In progress: [items]

>

Blockers: [any blockers or "None"]

>

Let me know if you have questions.

You fill in the bracketed parts, but you never have to type the structure. That alone saves 60+ seconds per update.

Layer 3: Dynamic Snippets

These include variables that auto-populate: current date, day of the week, clipboard contents, or calculated values.

Example — Daily Standup: ;standup expands to:

Standup — March 29, 2026

>

Yesterday:

-

>

Today:

-

>

Blockers:

- None

The date fills in automatically. You just type your bullet points.
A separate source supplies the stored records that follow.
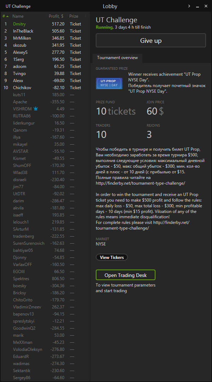
Task: Minimize the Lobby window
Action: tap(198, 6)
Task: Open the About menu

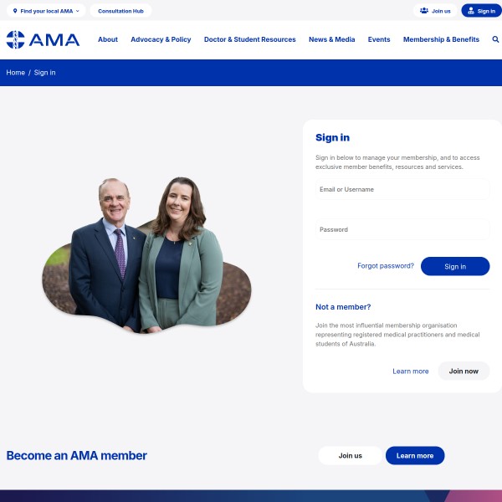Action: pos(108,39)
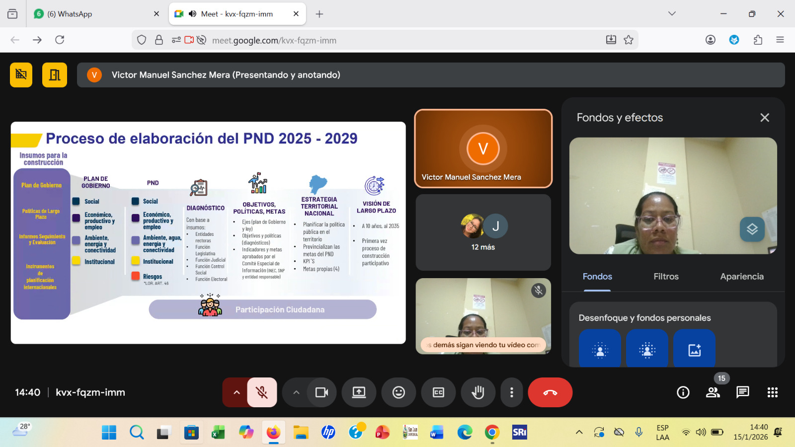Image resolution: width=795 pixels, height=447 pixels.
Task: Open the activities grid icon
Action: [x=773, y=392]
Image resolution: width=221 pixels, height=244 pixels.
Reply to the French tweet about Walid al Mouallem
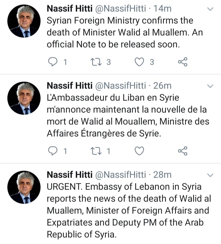pos(53,151)
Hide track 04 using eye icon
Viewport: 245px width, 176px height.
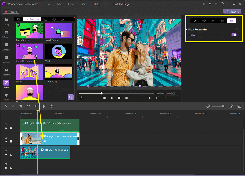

Real Workflows I've Automated

Customer Email Responses

I identified 12 common customer questions and created a snippet for each:

  • ;pricing → Pricing tier explanation with current numbers
  • ;trial → How to start a free trial, step by step
  • ;cancel → Cancellation process (empathetic, no guilt-tripping)
  • ;feature → "Thanks for the suggestion! Here's how to submit a feature request..."
  • ;bug → "Sorry about that. Here's what I need to investigate: [details needed]"

Form Filling

Every time I fill out a web form that asks for my company details:

  • ;company → Full legal company name
  • ;ein → Tax ID (on secure, local machine only)
  • ;addr → Office address
  • ;website → Company URL

Code Comments and Documentation

Developers, this is huge:

  • ;todo// TODO(username): [description] - [date]
  • ;docfunc → Full function documentation template
  • ;changelog → Changelog entry format with date

Common Mistakes to Avoid

Making snippets too long. If your snippet is 500 words, you'll end up editing half of it every time. Break it into smaller, composable pieces instead. Using cryptic trigger words. ;x7b means nothing in three months. Use ;meeting-link or ;mtglink — something you can guess without a cheat sheet. Not updating snippets. Your pricing changes. Your meeting link changes. Your address changes. Review your snippets quarterly. Automating everything. Some messages should be written fresh every time. Performance reviews, sensitive conversations, personalized client proposals — these deserve your full attention.

The 20-Minute Setup

Here's how to go from zero to productive in 20 minutes:

  1. Minutes 1-5: Install a text expansion tool
  2. Minutes 5-10: Create your top 5 static snippets (address, phone, email sig, meeting link, company name)
  3. Minutes 10-15: Create 3 fill-in snippets for your most common email replies
  4. Minutes 15-20: Create 2 snippets for whatever you typed most this week
That's it. You're now saving time. Add more snippets as you catch yourself typing repetitively.

Measuring Your ROI

After a month, rough-calculate your savings:

  • Count your snippets
  • Estimate how many times per day you use each one
  • Estimate seconds saved per use (usually 20-60 seconds)
  • Multiply it out
Most people land somewhere between 30 minutes and 2 hours saved per day. For the cost of 20 minutes of setup, that's an absurdly good return.